Konkrete Forderungen stellte auch der Berner FP-Nationalrat Scherrer. Nach seinen Vorstellungen sollte eine Ehe für nichtig erklärt werden, wenn ein Ehepartner nicht eine Lebensgemeinschaft begründen, sondern die Vorschriften über den ausländerrechtlichen Aufenthalt umgehen will. Der Bundesrat verwies auf bereits bestehende Regelungen im Ausländer- und Bürgerrecht, gestand aber ein, dass es dennoch zu Missbräuchen kommen könne, weshalb er bereit war, die Motion als Postulat entgegen zu nehmen. Der Vorstoss wurde aber von den SP-Nationalrätinnen Maury Pasquier (GE), von Felten (BS) und Thanei (ZH) bekämpft und damit vorderhand der Diskussion entzogen [5]. Gegen ein Postulat Heim (cvp, SO), welches die Einsetzung einer Arbeitsgruppe verlangte, die Vorschläge ausarbeiten sollte, wie der Rechtsmissbrauch bei der Eheschliessung zwecks Erlangen und Verlängerung der Aufenthaltsbewilligung wirkungsvoll bekämpft werden kann, wurde von Thanei (sp, ZH) und Vermot (sp, BE) opponiert und dessen Behandlung so ebenfalls auf einen späteren Zeitpunkt verschoben [6].
1997, als das Doppeljubiläum „150 Jahre Bundesstaat“ und „50 Jahre UNO-Menschenrechte“ bevorstand, hatte sich der Nationalrat grosszügig gezeigt. 111 Parlamentarierinnen und Parlamentarier unterzeichneten damals eine Motion Fankhauser (sp, BL), die analog zur Praxis in den Nachbarländern Frankreich und Italien eine Amnestie für „Papierlose“ verlangte, deren effektive Zahl im Dunkeln liegt. Fankhauser dachte dabei vor allem an Saisonniers, die nach Ablauf ihrer neunmonatigen Bewilligung nicht in die Heimat zurückkehren, an die „versteckten“ Familienangehörigen von Saisonniers sowie an eine weitere Anzahl von Personen, die aus verschiedenen Gründen ihre Aufenthaltserlaubnis verloren haben.

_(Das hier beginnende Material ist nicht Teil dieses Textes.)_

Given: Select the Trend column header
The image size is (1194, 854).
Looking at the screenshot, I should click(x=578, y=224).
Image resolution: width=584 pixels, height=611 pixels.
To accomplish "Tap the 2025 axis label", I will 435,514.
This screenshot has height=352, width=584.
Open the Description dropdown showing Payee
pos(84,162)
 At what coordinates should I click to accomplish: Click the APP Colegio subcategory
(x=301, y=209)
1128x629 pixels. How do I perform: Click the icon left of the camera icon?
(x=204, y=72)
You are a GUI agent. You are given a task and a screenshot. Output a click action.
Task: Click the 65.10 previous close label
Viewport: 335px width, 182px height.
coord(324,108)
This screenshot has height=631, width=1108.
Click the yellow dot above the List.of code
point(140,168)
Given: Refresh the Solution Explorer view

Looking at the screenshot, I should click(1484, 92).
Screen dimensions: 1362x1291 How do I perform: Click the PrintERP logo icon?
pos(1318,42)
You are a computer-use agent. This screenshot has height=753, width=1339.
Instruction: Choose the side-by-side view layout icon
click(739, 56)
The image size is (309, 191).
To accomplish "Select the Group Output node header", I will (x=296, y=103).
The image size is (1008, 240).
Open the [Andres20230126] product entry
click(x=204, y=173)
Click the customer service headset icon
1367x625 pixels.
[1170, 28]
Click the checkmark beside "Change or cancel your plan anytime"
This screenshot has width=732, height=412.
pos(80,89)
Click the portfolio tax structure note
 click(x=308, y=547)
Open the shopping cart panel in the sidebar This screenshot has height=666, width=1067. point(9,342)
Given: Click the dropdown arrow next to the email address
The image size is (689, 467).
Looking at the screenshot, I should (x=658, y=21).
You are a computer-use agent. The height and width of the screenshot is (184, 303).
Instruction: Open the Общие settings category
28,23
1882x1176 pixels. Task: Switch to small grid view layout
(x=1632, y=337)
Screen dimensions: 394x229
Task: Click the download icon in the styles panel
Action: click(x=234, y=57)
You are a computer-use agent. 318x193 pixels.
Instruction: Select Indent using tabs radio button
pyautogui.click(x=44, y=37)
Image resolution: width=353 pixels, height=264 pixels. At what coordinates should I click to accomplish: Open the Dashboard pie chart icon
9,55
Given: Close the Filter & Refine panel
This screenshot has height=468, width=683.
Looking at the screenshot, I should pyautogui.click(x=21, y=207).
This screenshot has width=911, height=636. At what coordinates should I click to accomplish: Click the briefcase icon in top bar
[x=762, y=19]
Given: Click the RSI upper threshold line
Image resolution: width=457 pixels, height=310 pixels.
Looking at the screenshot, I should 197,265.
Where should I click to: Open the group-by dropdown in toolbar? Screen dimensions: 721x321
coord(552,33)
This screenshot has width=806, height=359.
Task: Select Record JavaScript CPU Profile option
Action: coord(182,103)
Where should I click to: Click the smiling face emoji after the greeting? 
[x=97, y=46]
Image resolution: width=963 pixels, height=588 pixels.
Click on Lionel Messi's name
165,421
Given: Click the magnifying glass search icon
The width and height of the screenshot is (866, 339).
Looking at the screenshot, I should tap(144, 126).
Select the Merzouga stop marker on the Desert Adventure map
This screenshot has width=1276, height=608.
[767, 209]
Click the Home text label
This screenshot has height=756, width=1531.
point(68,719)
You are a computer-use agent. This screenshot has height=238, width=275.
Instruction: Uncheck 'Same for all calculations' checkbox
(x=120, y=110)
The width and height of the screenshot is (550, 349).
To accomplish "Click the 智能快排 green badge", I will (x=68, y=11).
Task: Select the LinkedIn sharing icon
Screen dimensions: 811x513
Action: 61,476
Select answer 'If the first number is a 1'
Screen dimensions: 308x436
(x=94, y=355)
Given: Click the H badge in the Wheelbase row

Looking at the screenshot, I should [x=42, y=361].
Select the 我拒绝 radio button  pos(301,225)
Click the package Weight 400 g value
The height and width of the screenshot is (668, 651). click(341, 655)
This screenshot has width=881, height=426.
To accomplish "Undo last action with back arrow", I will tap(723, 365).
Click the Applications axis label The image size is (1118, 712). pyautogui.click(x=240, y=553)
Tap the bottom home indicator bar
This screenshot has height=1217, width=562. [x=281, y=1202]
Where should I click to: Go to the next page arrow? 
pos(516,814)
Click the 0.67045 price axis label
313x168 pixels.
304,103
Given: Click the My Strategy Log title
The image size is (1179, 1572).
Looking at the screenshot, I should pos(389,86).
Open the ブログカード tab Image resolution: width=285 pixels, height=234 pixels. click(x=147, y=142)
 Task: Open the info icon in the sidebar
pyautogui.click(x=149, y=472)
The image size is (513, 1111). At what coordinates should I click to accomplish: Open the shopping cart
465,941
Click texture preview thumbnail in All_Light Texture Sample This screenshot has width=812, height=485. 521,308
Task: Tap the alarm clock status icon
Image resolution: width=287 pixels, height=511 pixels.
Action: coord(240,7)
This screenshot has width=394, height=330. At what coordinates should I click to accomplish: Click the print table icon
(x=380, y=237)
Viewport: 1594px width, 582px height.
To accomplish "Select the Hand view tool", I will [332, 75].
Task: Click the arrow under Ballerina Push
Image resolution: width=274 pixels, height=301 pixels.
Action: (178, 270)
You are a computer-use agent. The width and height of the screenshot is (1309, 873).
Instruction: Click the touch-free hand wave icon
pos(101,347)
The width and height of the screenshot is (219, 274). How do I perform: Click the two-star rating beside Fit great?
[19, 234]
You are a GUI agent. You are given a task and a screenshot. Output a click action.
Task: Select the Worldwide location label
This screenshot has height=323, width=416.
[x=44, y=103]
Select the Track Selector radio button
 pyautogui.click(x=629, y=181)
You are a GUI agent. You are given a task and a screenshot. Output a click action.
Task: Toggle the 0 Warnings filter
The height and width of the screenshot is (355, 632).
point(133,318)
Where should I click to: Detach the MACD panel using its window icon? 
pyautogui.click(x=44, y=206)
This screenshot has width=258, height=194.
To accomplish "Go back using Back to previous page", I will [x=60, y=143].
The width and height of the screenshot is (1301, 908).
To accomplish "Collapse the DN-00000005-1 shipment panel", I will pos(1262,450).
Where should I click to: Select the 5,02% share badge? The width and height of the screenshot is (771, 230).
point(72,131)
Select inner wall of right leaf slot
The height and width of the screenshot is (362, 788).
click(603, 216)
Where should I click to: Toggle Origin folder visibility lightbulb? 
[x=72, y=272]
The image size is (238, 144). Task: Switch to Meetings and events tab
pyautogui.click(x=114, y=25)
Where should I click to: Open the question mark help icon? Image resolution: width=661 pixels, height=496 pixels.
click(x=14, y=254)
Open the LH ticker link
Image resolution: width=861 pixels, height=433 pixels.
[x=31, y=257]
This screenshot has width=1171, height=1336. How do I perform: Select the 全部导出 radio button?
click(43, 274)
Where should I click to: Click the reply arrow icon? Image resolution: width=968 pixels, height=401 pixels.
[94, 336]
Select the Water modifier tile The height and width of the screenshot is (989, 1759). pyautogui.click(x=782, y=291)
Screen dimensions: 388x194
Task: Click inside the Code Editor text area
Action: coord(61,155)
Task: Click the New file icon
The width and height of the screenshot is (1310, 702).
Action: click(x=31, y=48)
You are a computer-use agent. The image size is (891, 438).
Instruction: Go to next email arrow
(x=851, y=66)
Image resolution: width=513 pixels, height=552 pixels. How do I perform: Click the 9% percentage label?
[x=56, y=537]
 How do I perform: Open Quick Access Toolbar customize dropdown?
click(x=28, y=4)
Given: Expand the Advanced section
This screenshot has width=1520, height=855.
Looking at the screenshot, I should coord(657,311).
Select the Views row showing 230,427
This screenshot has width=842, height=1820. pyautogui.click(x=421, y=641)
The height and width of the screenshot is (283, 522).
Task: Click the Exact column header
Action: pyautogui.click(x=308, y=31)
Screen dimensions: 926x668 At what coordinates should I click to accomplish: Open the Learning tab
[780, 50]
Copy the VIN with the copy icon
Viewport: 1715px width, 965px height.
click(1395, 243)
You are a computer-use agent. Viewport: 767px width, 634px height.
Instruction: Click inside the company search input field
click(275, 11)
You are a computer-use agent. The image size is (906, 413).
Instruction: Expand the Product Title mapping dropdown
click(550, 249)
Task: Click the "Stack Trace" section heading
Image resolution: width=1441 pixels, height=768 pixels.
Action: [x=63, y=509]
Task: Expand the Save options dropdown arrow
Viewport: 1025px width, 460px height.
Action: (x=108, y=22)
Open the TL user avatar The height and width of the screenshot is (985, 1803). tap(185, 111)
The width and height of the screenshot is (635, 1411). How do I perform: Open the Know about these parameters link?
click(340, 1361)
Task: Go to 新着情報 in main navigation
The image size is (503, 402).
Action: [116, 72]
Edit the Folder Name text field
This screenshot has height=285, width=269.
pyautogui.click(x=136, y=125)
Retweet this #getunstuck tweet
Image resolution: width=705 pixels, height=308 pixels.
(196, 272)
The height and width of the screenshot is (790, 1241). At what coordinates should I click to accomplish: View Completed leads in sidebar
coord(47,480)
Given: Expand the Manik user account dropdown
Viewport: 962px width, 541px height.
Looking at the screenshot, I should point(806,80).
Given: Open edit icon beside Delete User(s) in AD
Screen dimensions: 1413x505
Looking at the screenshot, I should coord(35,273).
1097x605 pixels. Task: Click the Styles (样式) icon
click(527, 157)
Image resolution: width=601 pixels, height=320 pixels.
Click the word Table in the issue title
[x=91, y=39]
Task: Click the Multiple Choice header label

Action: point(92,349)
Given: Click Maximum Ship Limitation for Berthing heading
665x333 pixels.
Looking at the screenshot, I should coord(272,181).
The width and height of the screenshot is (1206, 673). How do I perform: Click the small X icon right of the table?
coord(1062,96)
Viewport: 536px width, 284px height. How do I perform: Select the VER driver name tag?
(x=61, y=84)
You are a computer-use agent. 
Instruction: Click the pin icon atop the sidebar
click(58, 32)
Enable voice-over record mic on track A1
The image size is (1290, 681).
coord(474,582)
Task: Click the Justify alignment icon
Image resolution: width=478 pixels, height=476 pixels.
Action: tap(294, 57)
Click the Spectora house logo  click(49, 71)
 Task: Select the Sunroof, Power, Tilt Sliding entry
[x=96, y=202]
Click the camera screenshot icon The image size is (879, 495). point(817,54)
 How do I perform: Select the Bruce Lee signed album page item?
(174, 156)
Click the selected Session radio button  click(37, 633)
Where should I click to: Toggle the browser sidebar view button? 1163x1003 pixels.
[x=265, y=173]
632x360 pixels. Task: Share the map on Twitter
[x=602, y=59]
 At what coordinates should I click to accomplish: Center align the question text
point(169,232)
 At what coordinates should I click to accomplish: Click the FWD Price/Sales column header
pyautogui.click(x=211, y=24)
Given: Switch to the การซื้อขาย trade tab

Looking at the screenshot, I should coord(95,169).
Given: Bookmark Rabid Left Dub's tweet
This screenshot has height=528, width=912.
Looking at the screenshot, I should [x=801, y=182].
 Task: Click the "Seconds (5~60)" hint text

Dieser Vorstoss verstand sich auch als Beitrag zur Bekämpfung der Schwarzarbeit. Der Bundesrat beantragte, die Motion in ein Postulat umzuwandeln, da zwei unterschiedliche Anliegen (Straferlass und aufenthaltsrechtliche Regelung) vermengt würden; letztere könnte nur durch eine Revision des Anag oder durch einen befristeten Bundesbeschluss umgesetzt werden. Der Zürcher SVP-Abgeordnete Fehr wollte auch das Postulat ablehnen, da damit Unrecht zu Recht erklärt würde, unterlag aber mit 66 zu 40 Stimmen; zustimmen mochten dem Postulat neben dem links-grünen Lager nur noch ein Dutzend Mitglieder der CVP, einige welsche Liberale und Freisinnige, sowie – als einziger Deutschschweizer seiner Partei – FDP-Präsident Steinegger (UR) [7].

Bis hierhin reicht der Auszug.